▶ **EXTRACTED MATERIAL**
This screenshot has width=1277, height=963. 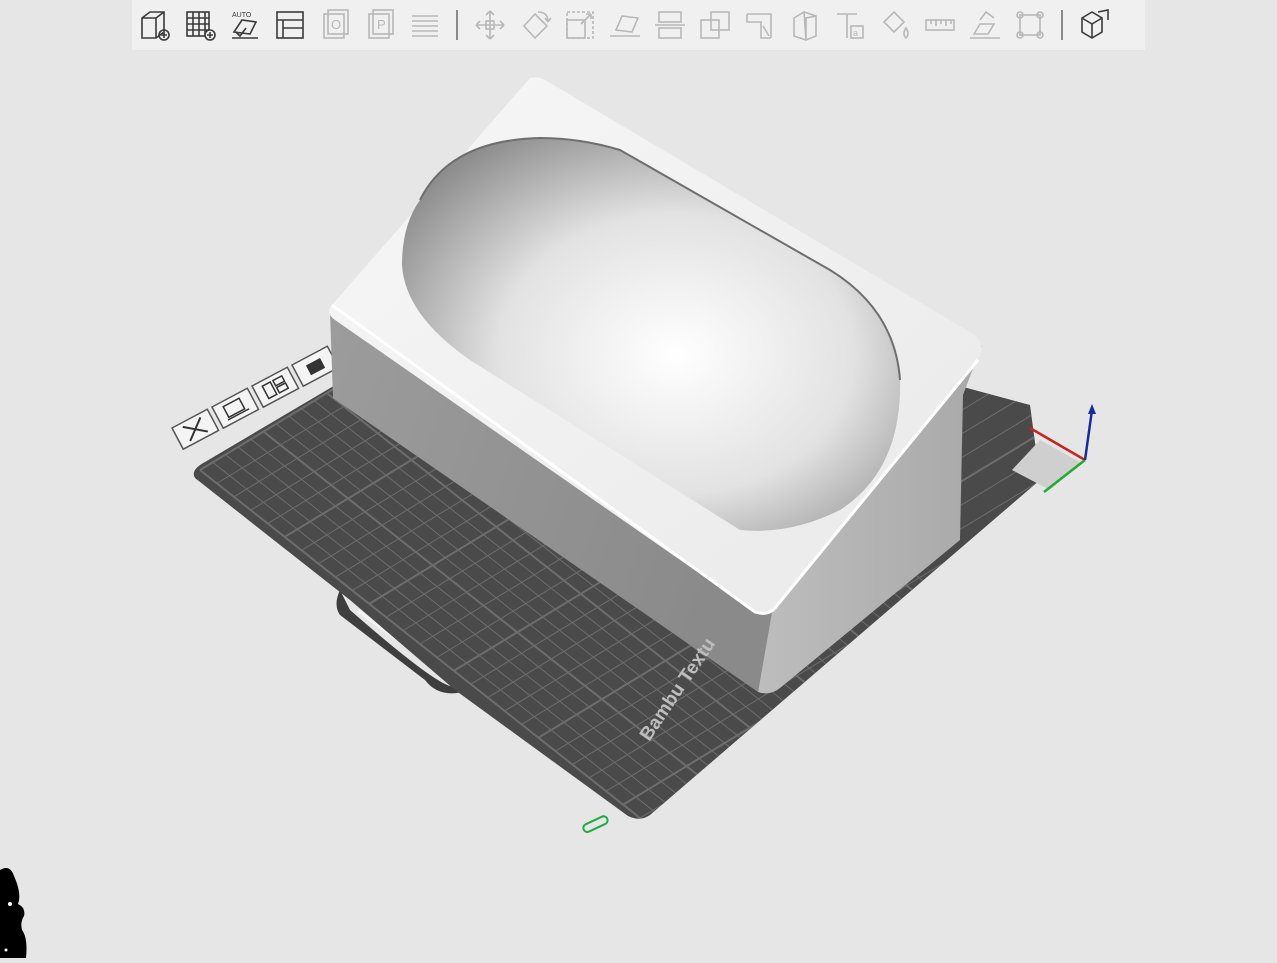 I want to click on svg-text: P, so click(x=382, y=24).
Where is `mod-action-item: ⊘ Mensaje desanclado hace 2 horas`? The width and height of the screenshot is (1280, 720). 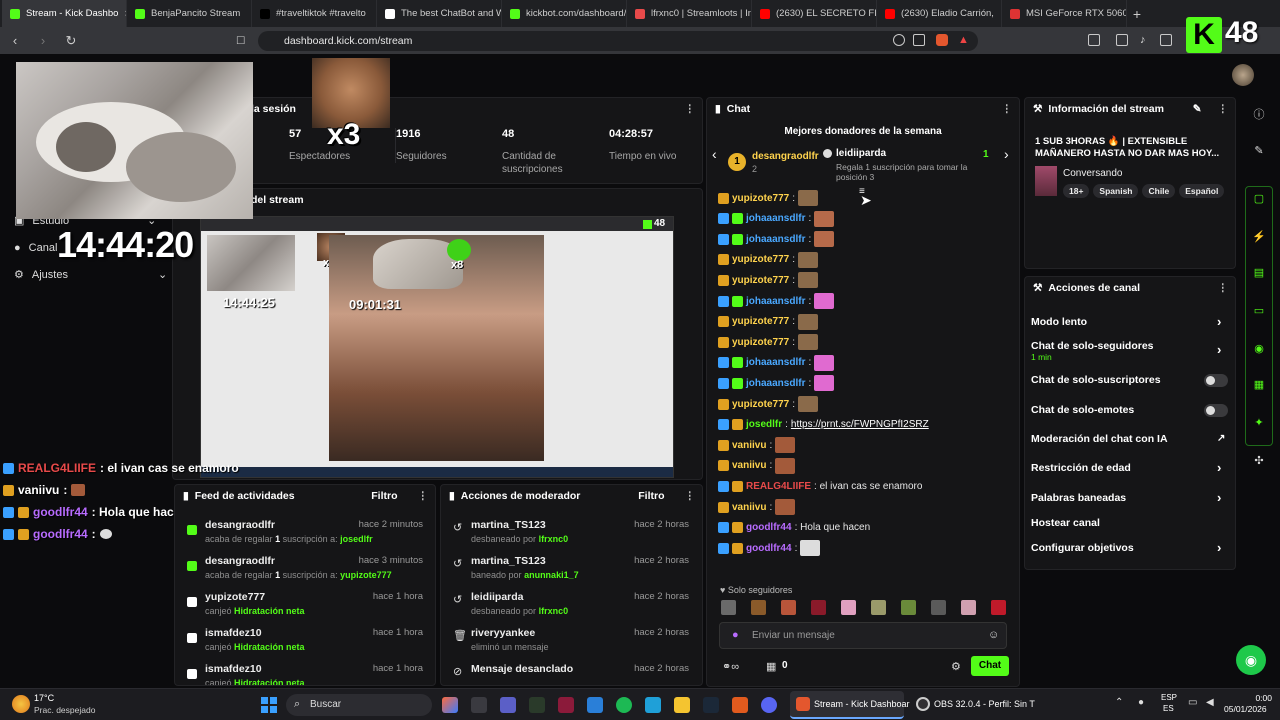
mod-action-item: ⊘ Mensaje desanclado hace 2 horas is located at coordinates (570, 674).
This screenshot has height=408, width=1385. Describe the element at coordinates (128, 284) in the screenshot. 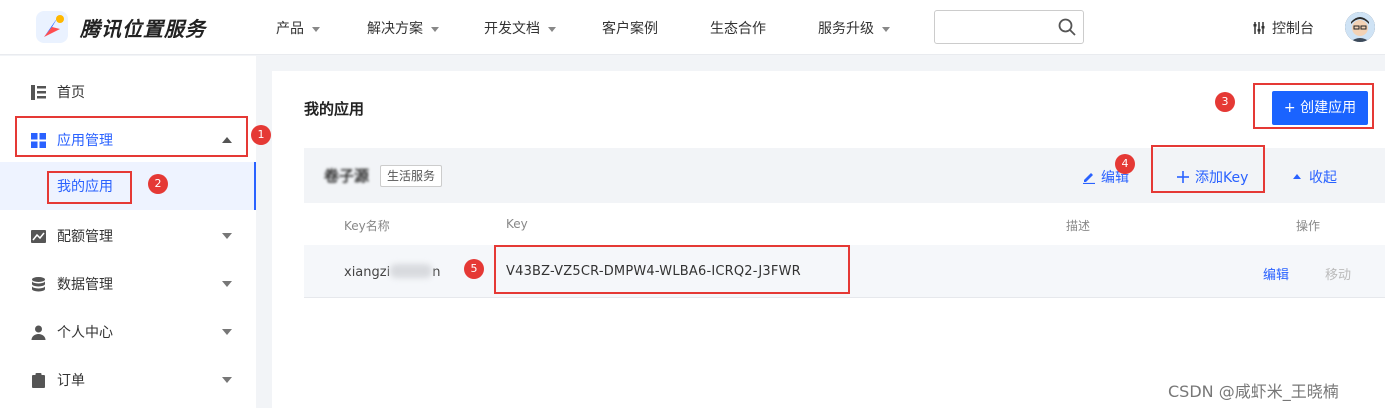

I see `sidebar-item-data-management: 数据管理` at that location.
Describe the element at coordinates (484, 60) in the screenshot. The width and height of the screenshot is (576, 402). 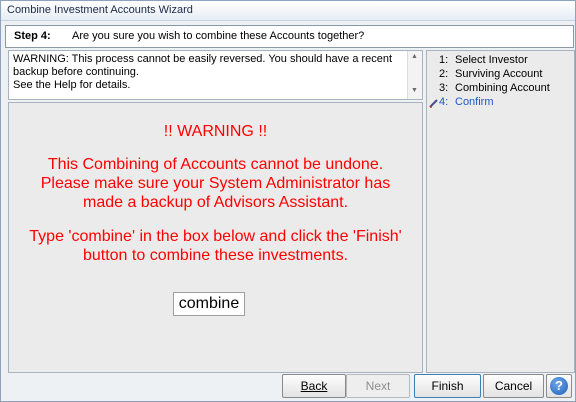
I see `step-item-select-investor: 1: Select Investor` at that location.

▶ **ASSIGNMENT**
Reproduce word for word the stretch from the line containing "is (1280, 720)." through the last of the rows above, leaving out the pictures.

▶ **ANSWER TO THIS TASK**
Where is `mod-action-item: ⊘ Mensaje desanclado hace 2 horas`? The width and height of the screenshot is (1280, 720). 
mod-action-item: ⊘ Mensaje desanclado hace 2 horas is located at coordinates (570, 674).
This screenshot has height=408, width=1385. Describe the element at coordinates (128, 284) in the screenshot. 

I see `sidebar-item-data-management: 数据管理` at that location.
Describe the element at coordinates (484, 60) in the screenshot. The width and height of the screenshot is (576, 402). 
I see `step-item-select-investor: 1: Select Investor` at that location.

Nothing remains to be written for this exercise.